Attali Yigal, Runge Andrew, LaFlair Geoffrey T, Yancey Kevin, Goodwin Sarah, Park Yena, von Davier Alina A
Duolingo, Pittsburgh, PA, United States.
Front Artif Intell. 2022 Jul 22;5:903077. doi: 10.3389/frai.2022.903077. eCollection 2022.
Automatic item generation (AIG) has the potential to greatly expand the number of items for educational assessments, while simultaneously allowing for a more construct-driven approach to item development. However, the traditional item modeling approach in AIG is limited in scope to content areas that are relatively easy to model (such as math problems), and depends on highly skilled content experts to create each model. In this paper we describe the interactive reading task, a transformer-based deep language modeling approach for creating reading comprehension assessments.
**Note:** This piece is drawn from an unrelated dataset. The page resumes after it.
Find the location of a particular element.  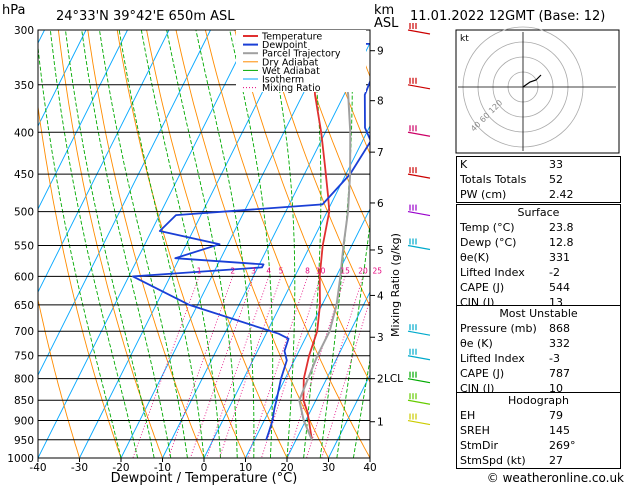

param-name: CIN (J) is located at coordinates (478, 388).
This approach allows a fully automated process for the creation of source passages together with a wide range of comprehension questions about the passages. The format of the questions allows automatic scoring of responses with high fidelity (e.g., selected response questions). We present the results of a large-scale pilot of the interactive reading task, with hundreds of passages and thousands of questions. These passages were administered as part of the practice test of the Duolingo English Test. Human review of the materials and psychometric analyses of test taker results demonstrate the feasibility of this approach for automatic creation of complex educational assessments.
自动试题生成(AIG)有潜力极大地扩充用于教育评估的试题数量,同时允许采用一种更受结构驱动的试题开发方法。然而,AIG中的传统试题建模方法在范围上局限于相对容易建模的内容领域(如数学问题),并且依赖高技能的内容专家来创建每个模型。在本文中,我们描述了交互式阅读任务,这是一种基于Transformer的深度语言建模方法,用于创建阅读理解评估。这种方法允许通过一个完全自动化的过程来创建源文章以及关于这些文章的各种理解问题。问题的格式允许对回答进行高保真的自动评分(例如,选择题)。我们展示了交互式阅读任务大规模试点的结果,包括数百篇文章和数千个问题。这些文章作为多邻国英语测试练习测试的一部分进行管理。对材料的人工审核和考生结果的心理测量分析证明了这种方法用于自动创建复杂教育评估的可行性。